* _Material for this exercise_:
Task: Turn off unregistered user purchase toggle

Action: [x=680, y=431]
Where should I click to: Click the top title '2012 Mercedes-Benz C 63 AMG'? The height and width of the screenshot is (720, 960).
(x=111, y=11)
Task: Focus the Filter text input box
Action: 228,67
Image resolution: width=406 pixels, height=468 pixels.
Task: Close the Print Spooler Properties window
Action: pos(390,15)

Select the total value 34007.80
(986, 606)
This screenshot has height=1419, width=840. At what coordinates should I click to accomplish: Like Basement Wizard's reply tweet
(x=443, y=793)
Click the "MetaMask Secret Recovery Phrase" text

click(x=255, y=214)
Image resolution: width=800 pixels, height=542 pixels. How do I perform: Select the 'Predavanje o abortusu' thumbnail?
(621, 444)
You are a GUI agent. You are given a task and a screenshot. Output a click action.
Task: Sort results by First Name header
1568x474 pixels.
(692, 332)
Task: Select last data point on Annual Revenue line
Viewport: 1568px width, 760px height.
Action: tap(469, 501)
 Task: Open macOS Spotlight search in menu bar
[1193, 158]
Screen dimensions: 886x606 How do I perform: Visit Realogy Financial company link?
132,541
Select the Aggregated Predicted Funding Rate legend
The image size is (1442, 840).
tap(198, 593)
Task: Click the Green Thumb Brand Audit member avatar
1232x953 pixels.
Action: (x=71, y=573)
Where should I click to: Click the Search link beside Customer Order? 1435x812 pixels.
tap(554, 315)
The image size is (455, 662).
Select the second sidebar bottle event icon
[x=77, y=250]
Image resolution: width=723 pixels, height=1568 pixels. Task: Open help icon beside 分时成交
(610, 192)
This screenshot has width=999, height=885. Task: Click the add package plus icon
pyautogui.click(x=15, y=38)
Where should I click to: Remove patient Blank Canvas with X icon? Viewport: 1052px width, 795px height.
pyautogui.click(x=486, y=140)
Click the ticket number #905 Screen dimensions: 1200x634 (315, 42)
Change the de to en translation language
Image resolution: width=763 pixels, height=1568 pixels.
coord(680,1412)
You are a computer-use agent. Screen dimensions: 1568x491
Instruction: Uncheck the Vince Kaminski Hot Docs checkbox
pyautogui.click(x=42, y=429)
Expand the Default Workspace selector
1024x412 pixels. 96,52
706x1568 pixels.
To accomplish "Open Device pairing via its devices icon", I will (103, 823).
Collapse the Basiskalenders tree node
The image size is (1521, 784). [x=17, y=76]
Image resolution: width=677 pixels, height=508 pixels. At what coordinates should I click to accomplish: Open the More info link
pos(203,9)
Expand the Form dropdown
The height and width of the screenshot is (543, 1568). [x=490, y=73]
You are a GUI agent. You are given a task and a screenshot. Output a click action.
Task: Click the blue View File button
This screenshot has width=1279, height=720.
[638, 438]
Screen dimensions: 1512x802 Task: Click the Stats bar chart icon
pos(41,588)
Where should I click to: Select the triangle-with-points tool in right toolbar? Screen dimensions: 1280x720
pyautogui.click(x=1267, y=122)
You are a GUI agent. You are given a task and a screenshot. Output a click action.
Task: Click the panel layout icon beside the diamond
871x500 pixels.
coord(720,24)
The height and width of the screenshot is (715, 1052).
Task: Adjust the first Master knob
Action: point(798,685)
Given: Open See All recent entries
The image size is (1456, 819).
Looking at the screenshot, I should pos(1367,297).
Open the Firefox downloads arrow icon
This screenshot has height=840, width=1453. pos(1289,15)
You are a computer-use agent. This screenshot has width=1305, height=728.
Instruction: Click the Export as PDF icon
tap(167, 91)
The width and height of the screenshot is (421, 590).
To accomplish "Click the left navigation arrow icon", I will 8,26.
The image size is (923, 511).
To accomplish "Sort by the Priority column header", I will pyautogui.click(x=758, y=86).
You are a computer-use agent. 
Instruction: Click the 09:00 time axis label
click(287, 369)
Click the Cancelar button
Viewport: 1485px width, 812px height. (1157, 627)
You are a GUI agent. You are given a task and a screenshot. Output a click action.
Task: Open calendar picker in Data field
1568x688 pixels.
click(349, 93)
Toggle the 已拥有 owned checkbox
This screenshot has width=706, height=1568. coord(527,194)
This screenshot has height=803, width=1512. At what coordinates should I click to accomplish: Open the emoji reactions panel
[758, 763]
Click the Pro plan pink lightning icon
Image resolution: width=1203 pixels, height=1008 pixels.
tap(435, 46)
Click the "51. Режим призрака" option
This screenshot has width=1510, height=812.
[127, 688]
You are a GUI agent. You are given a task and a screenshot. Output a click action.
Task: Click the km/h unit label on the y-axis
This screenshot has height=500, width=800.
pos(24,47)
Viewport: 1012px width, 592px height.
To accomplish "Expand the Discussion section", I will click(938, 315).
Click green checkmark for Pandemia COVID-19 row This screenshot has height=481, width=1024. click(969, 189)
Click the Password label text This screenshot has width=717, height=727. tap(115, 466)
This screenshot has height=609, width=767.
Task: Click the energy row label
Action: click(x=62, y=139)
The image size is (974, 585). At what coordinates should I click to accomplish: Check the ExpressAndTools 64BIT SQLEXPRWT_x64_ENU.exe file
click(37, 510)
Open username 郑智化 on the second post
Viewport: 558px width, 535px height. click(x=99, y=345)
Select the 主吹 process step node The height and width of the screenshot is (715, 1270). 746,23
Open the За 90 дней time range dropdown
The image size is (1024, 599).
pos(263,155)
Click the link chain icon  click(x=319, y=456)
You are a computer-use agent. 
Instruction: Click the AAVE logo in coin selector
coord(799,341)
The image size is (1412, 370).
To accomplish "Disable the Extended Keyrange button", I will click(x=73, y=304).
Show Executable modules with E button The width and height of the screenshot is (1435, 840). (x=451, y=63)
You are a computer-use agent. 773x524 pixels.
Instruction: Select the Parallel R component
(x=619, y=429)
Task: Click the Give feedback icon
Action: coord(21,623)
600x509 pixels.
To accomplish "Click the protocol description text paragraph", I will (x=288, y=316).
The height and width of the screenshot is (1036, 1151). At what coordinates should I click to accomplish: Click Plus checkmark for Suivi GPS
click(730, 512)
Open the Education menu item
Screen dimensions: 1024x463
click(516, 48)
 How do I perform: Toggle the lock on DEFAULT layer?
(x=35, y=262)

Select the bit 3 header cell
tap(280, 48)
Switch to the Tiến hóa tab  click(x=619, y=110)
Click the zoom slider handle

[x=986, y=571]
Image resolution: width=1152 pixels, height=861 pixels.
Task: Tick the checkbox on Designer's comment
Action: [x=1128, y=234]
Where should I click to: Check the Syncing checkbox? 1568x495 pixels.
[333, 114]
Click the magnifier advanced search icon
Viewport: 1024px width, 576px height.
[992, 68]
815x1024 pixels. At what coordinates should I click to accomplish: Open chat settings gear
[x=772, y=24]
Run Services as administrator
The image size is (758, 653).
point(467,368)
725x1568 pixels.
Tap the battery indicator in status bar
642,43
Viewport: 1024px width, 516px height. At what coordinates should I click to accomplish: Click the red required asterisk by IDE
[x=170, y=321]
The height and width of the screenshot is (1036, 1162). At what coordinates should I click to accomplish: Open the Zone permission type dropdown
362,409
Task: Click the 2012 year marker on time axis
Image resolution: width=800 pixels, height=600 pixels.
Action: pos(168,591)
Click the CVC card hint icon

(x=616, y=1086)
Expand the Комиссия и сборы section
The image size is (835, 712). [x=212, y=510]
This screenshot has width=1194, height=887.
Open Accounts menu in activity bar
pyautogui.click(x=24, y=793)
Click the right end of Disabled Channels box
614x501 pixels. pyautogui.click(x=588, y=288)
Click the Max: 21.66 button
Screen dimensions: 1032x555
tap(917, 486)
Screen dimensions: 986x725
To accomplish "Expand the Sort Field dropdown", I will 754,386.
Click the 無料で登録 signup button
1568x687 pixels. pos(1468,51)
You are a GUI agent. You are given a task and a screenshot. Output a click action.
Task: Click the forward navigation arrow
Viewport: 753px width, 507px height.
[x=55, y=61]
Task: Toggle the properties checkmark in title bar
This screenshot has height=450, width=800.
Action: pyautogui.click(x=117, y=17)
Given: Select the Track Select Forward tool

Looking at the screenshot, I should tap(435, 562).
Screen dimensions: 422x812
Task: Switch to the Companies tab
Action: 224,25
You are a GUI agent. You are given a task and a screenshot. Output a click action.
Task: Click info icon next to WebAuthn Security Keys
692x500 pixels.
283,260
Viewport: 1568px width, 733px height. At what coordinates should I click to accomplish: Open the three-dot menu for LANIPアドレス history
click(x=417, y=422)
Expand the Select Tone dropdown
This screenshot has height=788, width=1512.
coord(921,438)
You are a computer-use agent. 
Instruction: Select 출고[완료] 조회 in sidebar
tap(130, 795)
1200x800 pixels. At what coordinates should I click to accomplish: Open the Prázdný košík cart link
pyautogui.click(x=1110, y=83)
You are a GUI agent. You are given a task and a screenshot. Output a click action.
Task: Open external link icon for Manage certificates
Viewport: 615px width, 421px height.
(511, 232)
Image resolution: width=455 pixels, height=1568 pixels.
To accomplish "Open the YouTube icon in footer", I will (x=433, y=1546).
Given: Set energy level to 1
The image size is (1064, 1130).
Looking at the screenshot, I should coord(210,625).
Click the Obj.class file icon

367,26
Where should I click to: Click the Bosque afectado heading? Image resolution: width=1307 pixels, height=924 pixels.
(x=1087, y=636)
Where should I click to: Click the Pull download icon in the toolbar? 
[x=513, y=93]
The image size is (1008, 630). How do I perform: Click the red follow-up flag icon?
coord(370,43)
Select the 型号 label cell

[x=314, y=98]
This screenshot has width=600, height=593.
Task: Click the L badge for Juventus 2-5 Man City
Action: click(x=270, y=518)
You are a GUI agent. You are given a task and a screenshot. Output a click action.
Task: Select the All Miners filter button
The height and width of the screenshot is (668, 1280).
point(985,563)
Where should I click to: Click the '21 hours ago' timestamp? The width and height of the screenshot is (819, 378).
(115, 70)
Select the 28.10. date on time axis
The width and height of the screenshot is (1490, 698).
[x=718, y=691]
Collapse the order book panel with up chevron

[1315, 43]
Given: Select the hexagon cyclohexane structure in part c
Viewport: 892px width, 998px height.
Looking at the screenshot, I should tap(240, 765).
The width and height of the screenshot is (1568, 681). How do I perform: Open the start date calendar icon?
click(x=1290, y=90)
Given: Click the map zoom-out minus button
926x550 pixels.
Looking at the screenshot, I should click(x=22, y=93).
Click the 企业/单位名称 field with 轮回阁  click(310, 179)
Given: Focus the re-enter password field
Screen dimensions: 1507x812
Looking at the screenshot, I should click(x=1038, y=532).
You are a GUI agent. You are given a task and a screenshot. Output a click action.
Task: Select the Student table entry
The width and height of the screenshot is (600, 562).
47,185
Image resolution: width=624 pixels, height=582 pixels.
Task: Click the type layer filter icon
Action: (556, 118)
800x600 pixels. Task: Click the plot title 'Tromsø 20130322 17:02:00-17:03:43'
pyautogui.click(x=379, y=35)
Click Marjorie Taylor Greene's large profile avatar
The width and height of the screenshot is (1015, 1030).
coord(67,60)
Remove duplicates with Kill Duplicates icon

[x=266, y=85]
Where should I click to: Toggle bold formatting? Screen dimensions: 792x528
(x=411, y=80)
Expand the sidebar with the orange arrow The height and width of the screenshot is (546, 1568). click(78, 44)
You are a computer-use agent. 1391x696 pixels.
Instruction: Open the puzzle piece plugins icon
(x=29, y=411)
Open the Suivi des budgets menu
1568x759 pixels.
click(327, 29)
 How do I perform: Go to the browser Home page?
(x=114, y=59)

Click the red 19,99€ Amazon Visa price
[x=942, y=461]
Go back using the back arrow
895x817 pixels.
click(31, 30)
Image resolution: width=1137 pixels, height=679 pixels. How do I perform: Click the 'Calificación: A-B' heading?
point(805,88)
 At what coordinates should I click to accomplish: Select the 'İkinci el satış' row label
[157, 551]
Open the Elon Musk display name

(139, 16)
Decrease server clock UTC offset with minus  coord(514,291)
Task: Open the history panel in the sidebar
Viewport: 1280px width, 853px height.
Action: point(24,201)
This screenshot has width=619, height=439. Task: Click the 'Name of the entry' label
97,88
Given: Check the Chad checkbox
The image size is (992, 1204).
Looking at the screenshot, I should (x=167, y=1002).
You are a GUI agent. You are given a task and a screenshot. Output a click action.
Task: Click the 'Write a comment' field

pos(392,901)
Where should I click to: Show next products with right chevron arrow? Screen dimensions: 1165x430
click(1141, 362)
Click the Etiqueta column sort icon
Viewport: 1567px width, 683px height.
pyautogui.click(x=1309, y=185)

* _Exercise description_:
Lines in the listing above that contain the word "minus" must be copied; leave out the rest.

* _Expected output_:
Given: Click the map zoom-out minus button
Decrease server clock UTC offset with minus  coord(514,291)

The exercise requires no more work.